Courage is living in such a way so that you don't have to say, "I wish I woulda."
I wish I woulda tried out for the baseball team my senior year in high school.
I wish I woulda made the pot with the potter at Silver Dollar City.
I wish I woulda asked more questions at school.
Last night, I was at a parenting conference, hosted by YouthFront, featuring Jim Burns. There was a resource fair, with booths and tables and free stuff that I could peruse before the sessions and during the breaks. At one of the tables, I found a book (imagine that!) called The Overflowing Brain: Information Overload and the Limits of Working Memory, by Torkel Klingberg. I thumbed through it and immediately recognized the value of this resource. I joked with the table hostess that if her book happened to disappear, I promised to return it within a couple of weeks, with a couple of pencil scribbles and some highlighted areas.
The conference met in YouthFront's auditorium. Jim spoke on a platform in front of an enormous stage, decorated to look like a living room. I sat down at my table near the front of the platform and began looking through the flyers and programs and what-not. Jamie, a family minister from Lee's Summit, sat down next to me, and we started talking. She, too, had seen the book and also wanted it.
She then issued "the dare."
"I'll buy that book for you if you'll sit in the living room set during the second half of the presentation."
A free book in exchange for temporary embarrassment.
I grabbed my bottled water, papers, and pen and sat in the recliner closest to where Jim would be speaking.
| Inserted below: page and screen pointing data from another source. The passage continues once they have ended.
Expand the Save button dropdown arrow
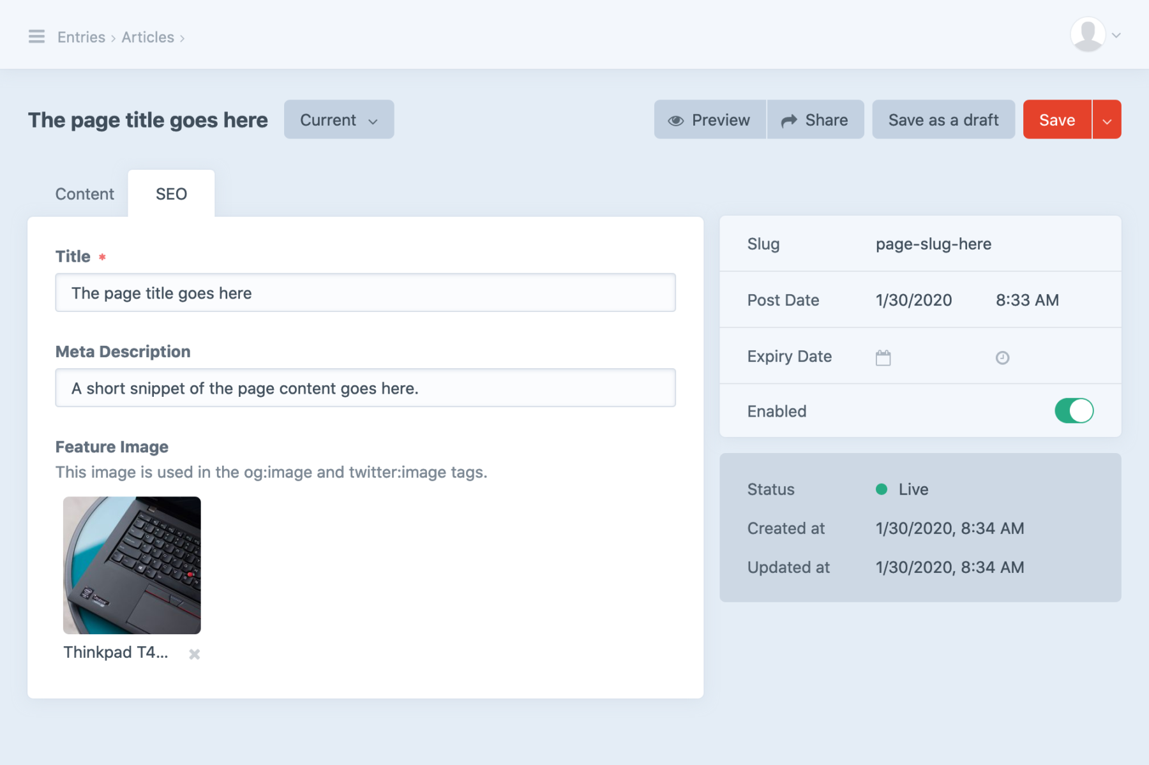 coord(1108,119)
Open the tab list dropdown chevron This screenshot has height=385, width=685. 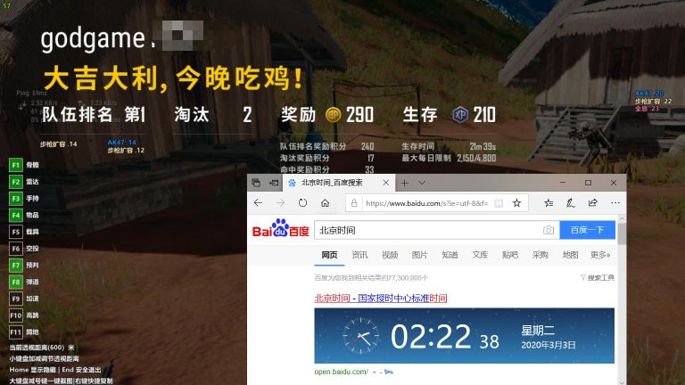point(422,182)
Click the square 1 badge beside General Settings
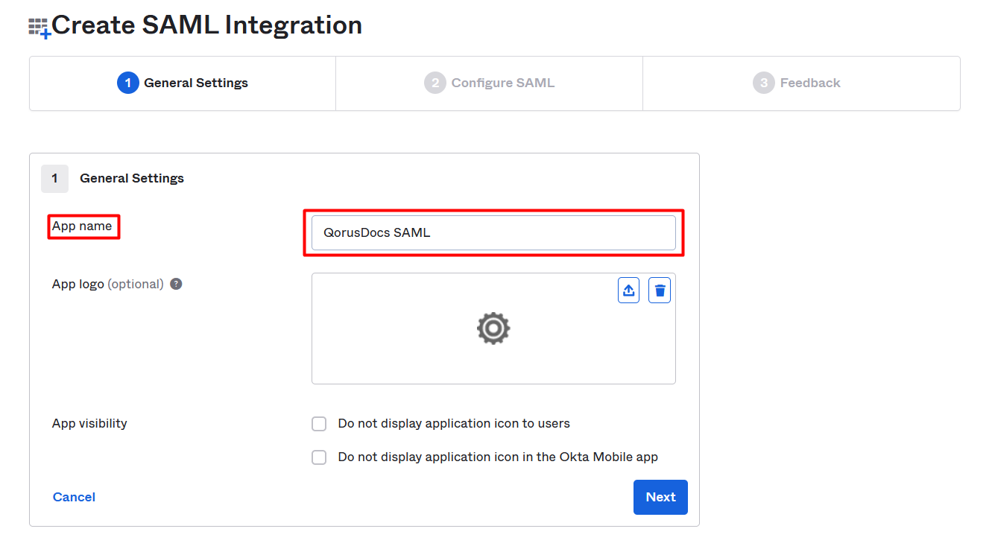992x555 pixels. click(x=54, y=179)
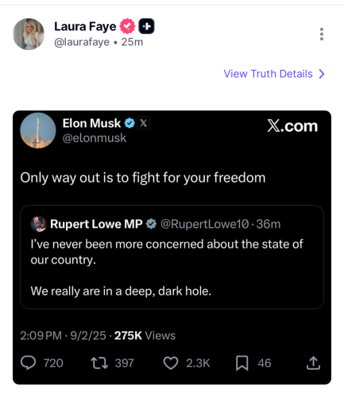Click Rupert Lowe MP's verified badge
Image resolution: width=344 pixels, height=397 pixels.
[x=151, y=224]
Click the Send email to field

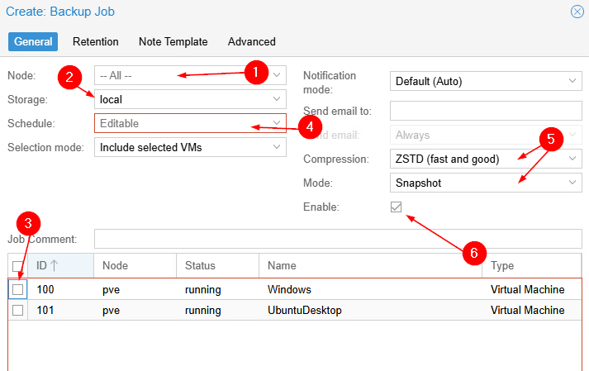[x=486, y=111]
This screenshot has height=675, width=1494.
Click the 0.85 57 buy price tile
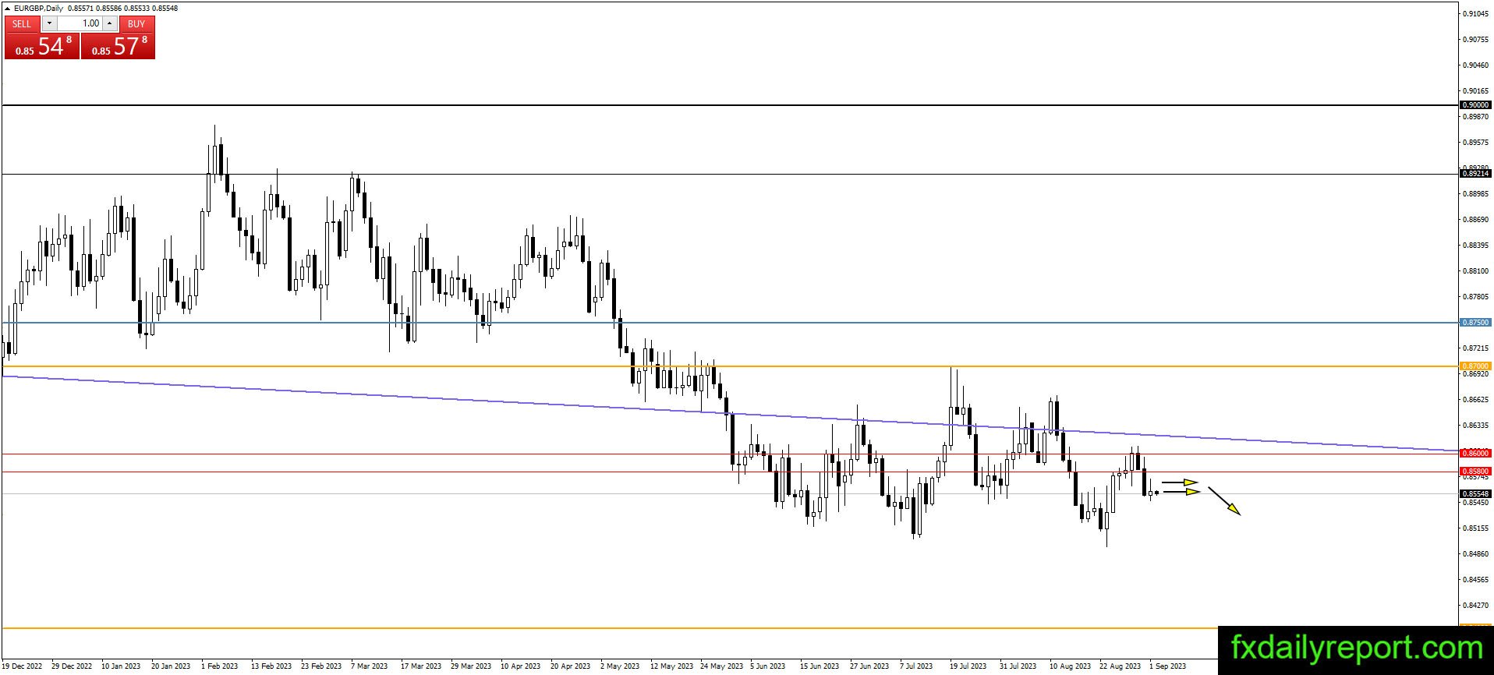coord(118,45)
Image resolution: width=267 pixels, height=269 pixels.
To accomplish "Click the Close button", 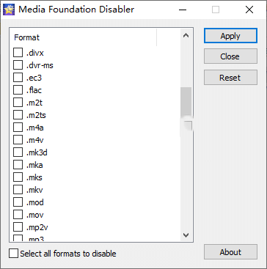I will pyautogui.click(x=230, y=56).
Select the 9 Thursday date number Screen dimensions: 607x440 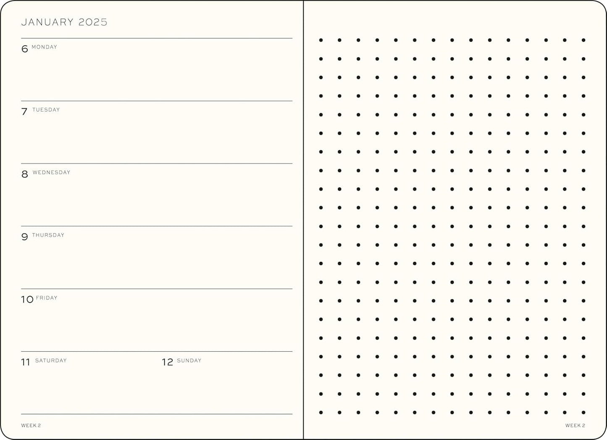coord(24,237)
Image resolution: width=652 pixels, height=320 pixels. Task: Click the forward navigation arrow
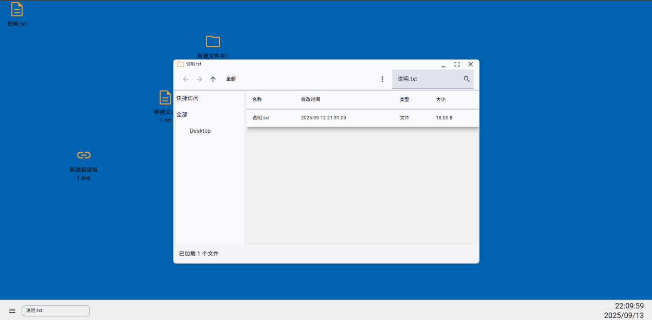click(x=199, y=79)
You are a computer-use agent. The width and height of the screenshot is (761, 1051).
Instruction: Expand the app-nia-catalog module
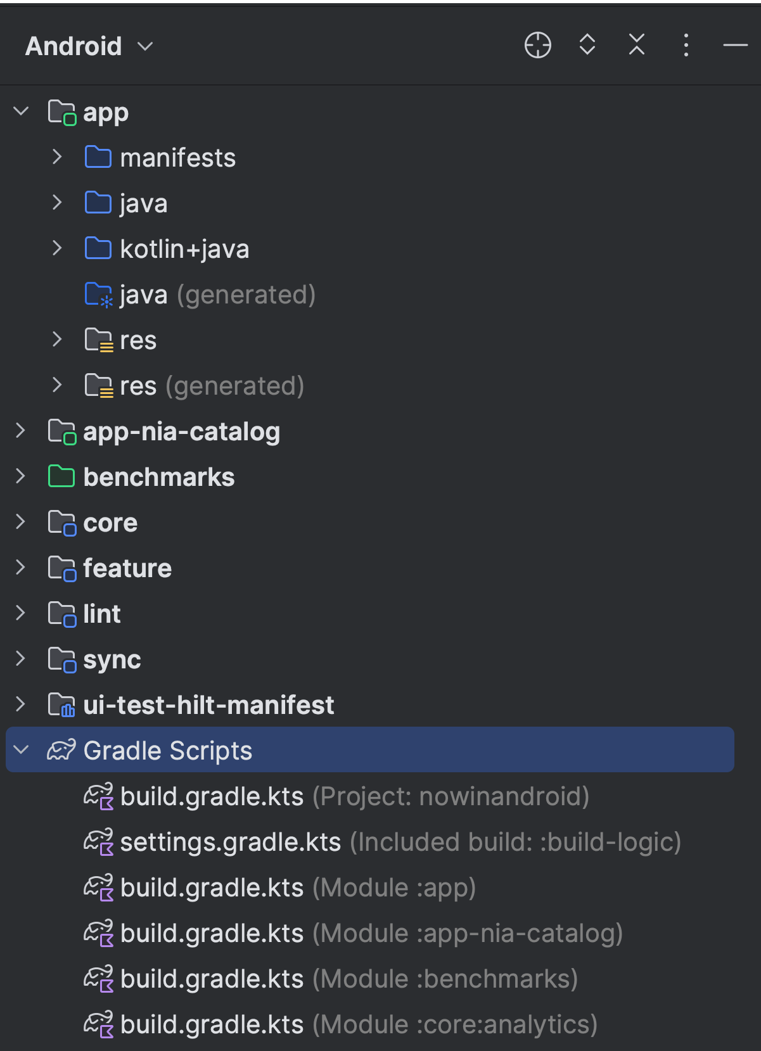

It was really hot under the stage lights, and I saturated my favorite hat with sweat. At one point, Jim turned around, looked at me, and asked me if I was comfortable. I simply told him that I really like to read and that I'd get a free book if I stayed up here during his presentation. So I did.
After he was done speaking, Jim turned around and shook my hand and said, "That was really funny. I'm really glad you did that. I hope you enjoy the book."
I have lived too much of my life afraid. Afraid of what others will say or think about me. Afraid of what will happen if I fail. Afraid of being in front of a crowd of people.
Courage is that je ne sais quoi that enables a person to walk through difficult or trying times, even if he or she is afraid.
To en-courage is to inspire, to strengthen, to stand alongside of someone in difficult times.
To dis-courage takes the hope, the confidence, the spirit out of a person.
I want to live in such a way to encourage others to live so they won't have to say, "I wish I woulda."